:: Data for processing
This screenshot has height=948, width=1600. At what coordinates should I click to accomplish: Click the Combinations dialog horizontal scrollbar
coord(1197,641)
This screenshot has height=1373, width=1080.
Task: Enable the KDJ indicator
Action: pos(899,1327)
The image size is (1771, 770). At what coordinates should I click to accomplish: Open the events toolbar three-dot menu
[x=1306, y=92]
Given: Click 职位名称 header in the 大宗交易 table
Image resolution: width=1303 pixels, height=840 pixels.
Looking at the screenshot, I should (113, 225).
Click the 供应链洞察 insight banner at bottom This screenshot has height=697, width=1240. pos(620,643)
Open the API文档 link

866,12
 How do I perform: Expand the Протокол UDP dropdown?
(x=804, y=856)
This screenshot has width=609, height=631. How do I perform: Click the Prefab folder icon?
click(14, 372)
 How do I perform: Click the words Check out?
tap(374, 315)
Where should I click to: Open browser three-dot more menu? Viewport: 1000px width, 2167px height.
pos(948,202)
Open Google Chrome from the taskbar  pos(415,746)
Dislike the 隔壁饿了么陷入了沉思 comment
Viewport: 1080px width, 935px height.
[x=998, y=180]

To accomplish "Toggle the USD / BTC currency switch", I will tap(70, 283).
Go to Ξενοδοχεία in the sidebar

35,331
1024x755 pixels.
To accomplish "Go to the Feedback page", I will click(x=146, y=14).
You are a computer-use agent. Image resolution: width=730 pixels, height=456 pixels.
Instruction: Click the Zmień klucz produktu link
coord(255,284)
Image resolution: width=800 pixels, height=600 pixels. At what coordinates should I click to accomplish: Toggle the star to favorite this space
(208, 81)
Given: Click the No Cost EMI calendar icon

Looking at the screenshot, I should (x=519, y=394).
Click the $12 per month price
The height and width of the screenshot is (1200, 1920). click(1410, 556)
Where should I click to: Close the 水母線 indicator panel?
::::
:: Required work ::
Your answer should consist only of the lines above between the line holding "How do I perform: Click the words Check out?" and the line holding "1024x755 pixels.", inclusive, each transcribed exactly.

:: Response to the task ::
 How do I perform: Click the words Check out?
tap(374, 315)
Where should I click to: Open browser three-dot more menu? Viewport: 1000px width, 2167px height.
pos(948,202)
Open Google Chrome from the taskbar  pos(415,746)
Dislike the 隔壁饿了么陷入了沉思 comment
Viewport: 1080px width, 935px height.
[x=998, y=180]

To accomplish "Toggle the USD / BTC currency switch", I will tap(70, 283).
Go to Ξενοδοχεία in the sidebar

35,331
1024x755 pixels.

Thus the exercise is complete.